PS It sounds a lot better on the CD. The YT uploads sound crappy.


----------



## Kjetil Heggelund (Jan 4, 2016)

Here is a cover album of Bill Withers songs and I like it! I tried really hard not to share "Deep Calleth Upon Deep" by Satyricon, since that might be to hard for folks to care about!


----------



## starthrower (Dec 11, 2010)

Keneally is another wonderful guitarist and composer that is too little appreciated. This amazing piece is in two parts. Acoustic followed by electric.


----------



## Strange Magic (Sep 14, 2015)

This 1958 Vanguard LP gives us the earth-shaking basso profundo of Paul Robeson, beautifully and simply recorded, singing a wonderful collection of spirituals, hymns (Blake's _Jerusalem_ was never better sung), and anthems. _Deep River, Water Boy, John Brown's Body_, etc. will have you singing along. Not available on YouTube; never converted to CD as far as I know--what a pity!


----------



## Captainnumber36 (Jan 19, 2017)

Strange Magic said:


> View attachment 111902
> 
> 
> This 1958 Vanguard LP gives us the earth-shaking basso profundo of Paul Robeson, beautifully and simply recorded, singing a wonderful collection of spirituals, hymns (Blake's _Jerusalem_ was never better sung), and anthems. _Deep River, Water Boy, John Brown's Body_, etc. will have you singing along. Not available on YouTube; never converted to CD as far as I know--what a pity!


lol, you made it hard!


----------



## starthrower (Dec 11, 2010)

Strange Magic said:


> View attachment 111902
> 
> 
> Paul Robeson... what a pity!


How this great American was dishonored and blacklisted by the institutional, media, and political bigots and fascists in this country. A true, uncompromising artist he was.


----------



## Captainnumber36 (Jan 19, 2017)

This album is very unique and brilliant.


----------



## Captainnumber36 (Jan 19, 2017)

starthrower said:


> Keneally is another wonderful guitarist and composer that is too little appreciated. This amazing piece is in two parts. Acoustic followed by electric.

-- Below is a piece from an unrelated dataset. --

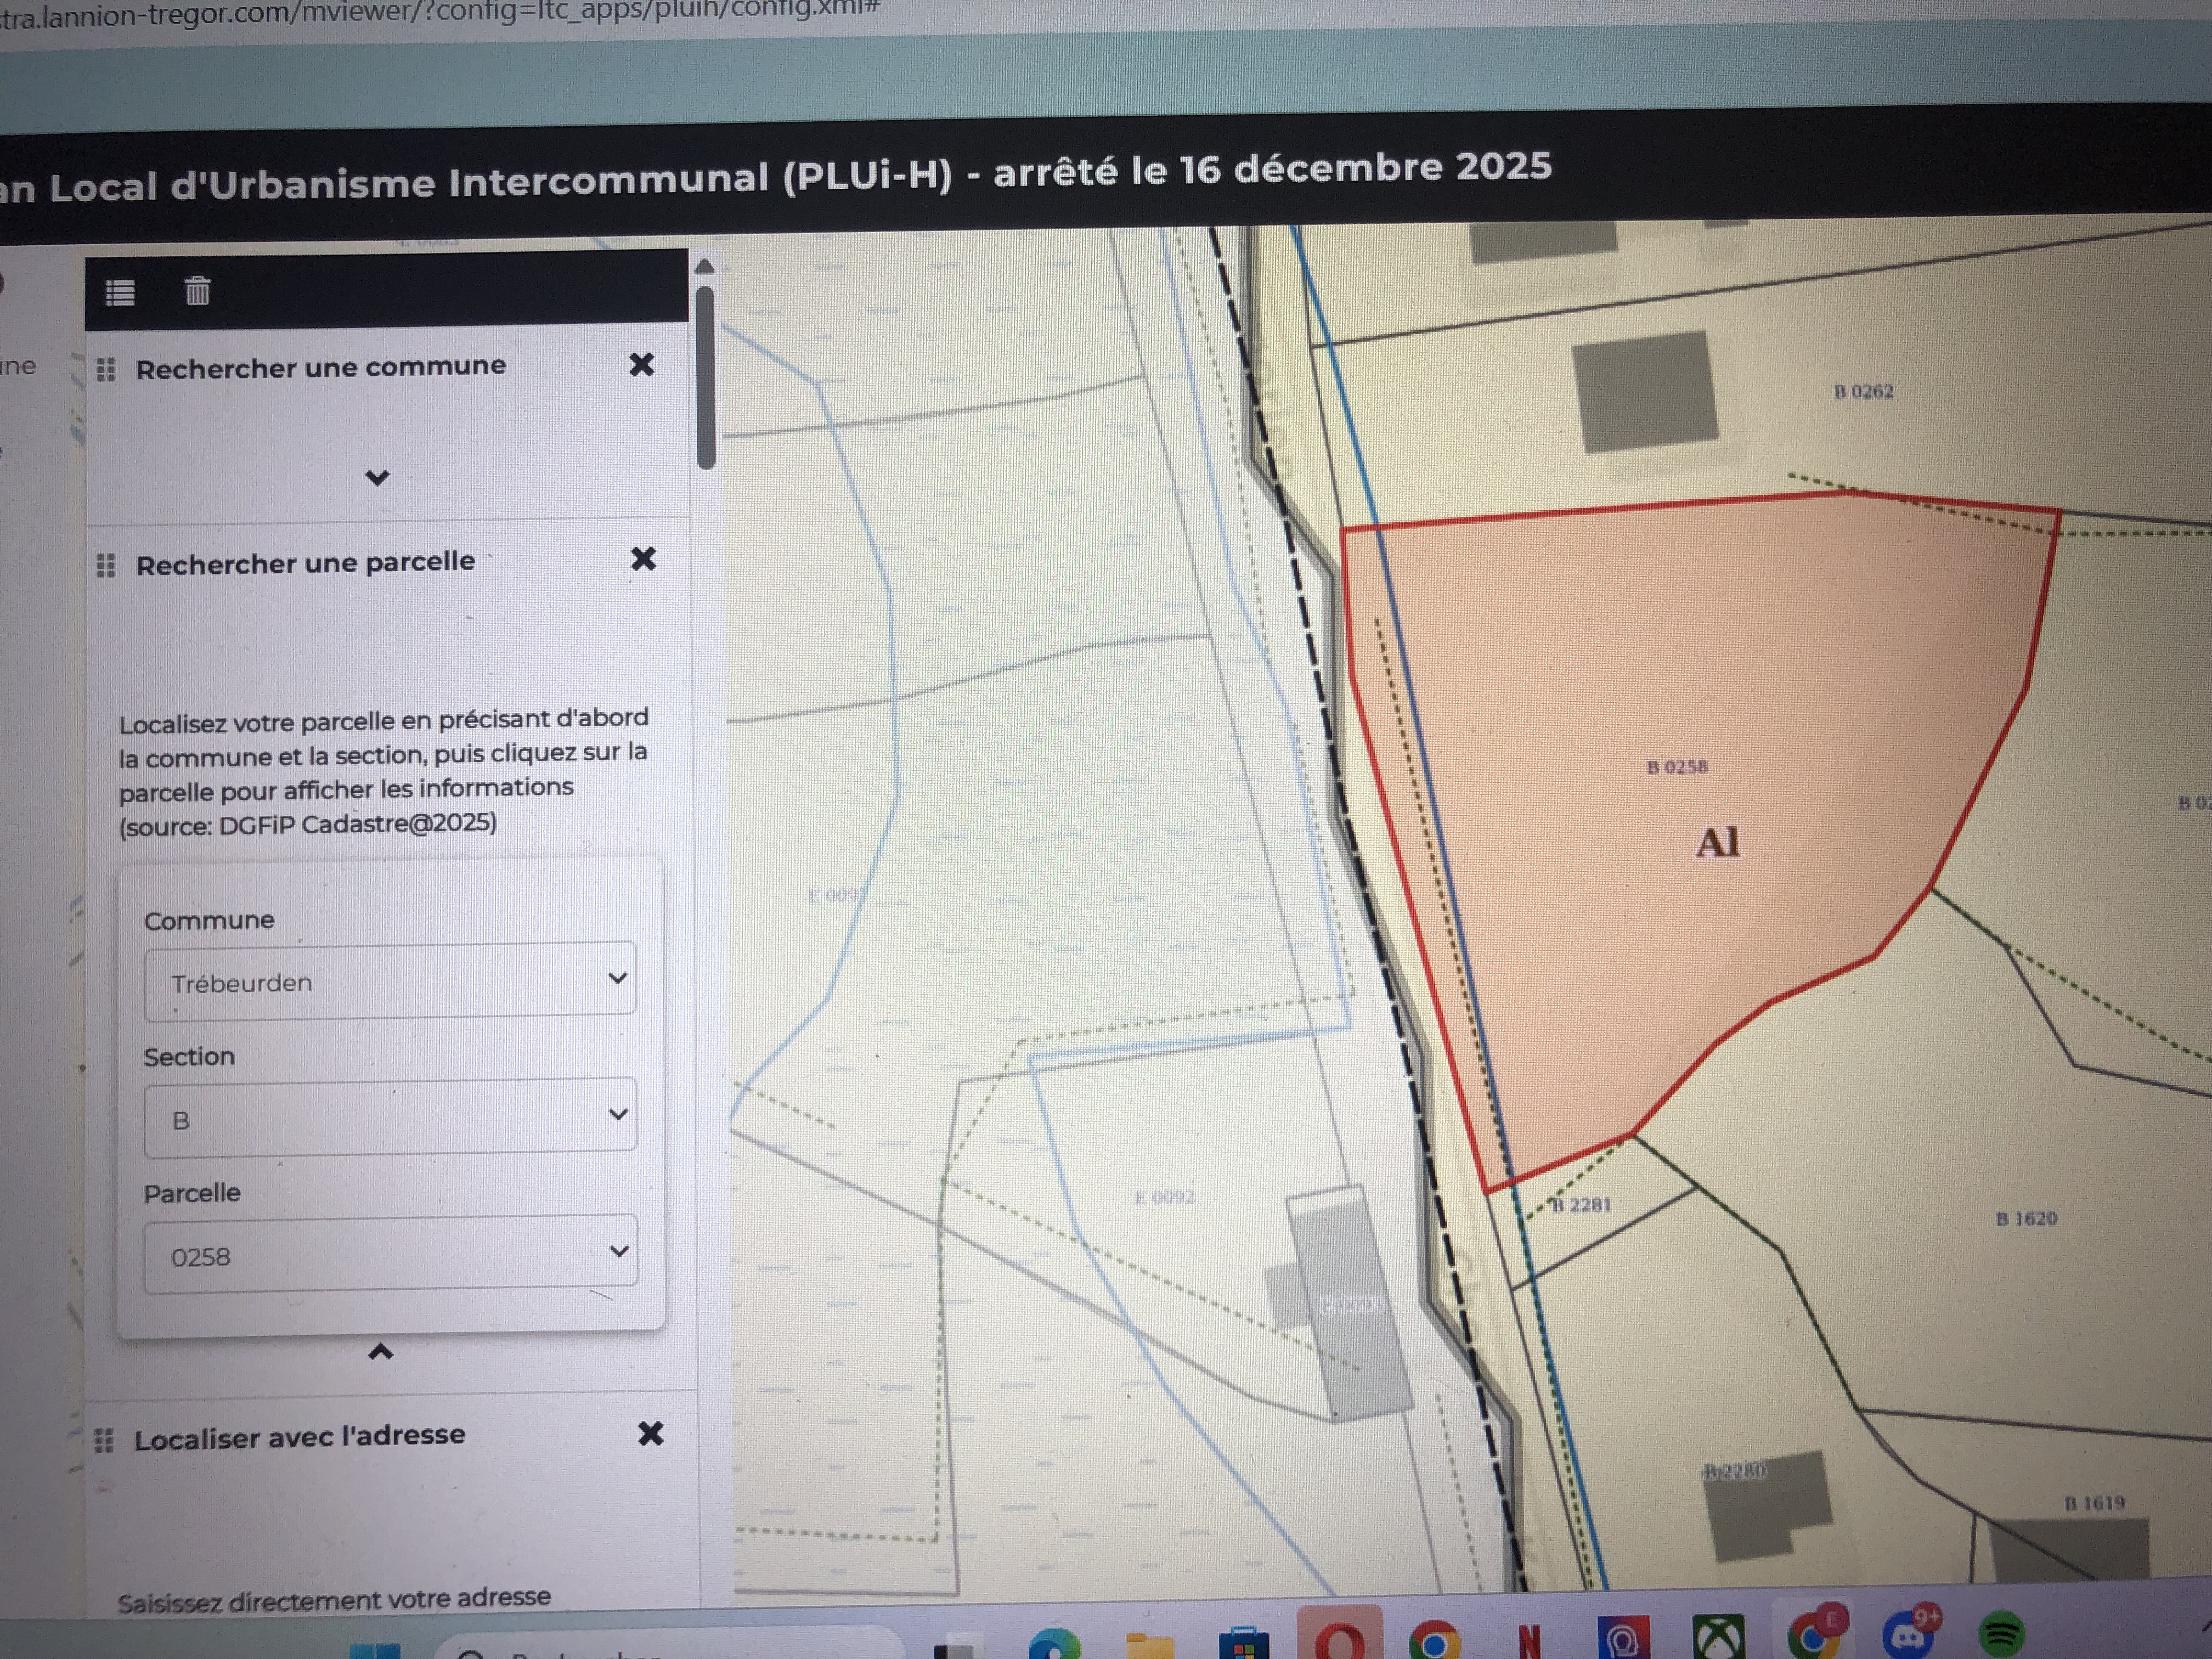
Task: Click the scrollbar up arrow
Action: tap(704, 266)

I've loved all your recommendations thus far!


----------



## Frank Freaking Sinatra (Dec 6, 2018)

Click on the above link - to the right of the page are the rest of the videos which comprise the album as a whole.

"Captain Beyond is the self-titled debut album by Captain Beyond, released in 1972, featuring former members of Iron Butterfly, Deep Purple, Johnny Winter, and Rick Derringer. The album cover for the U.S. release included 3-D artwork (using lenticular printing). The album was dedicated to the memory of Duane Allman, who Captain Beyond drummer Bobby Caldwell had played with in an informal capacity.

Captain Beyond is unique among guitar-driven hard rock albums in that it contains a wide range of influences, including Latin and jazz, often with various time signatures and a broad range of dynamics within the same song. Most of the album consists of three medleys of tightly arranged interconnected songs. The first starts with "Dancing Madly Backwards (on a Sea of Air)" and ends with "Myopic Void". The second starts with "Thousand Days of Yesterdays (Intro)" and ends with "Thousand Days of Yesterdays (Time Since Come and Gone)". The third starts with "I Can't Feel Nothin' (Part 1)" and finishes the album. Songs flow directly into each other without any lag time between selections, a feature that is shared with other more progressive bands of the era such as Moody Blues and Jethro Tull.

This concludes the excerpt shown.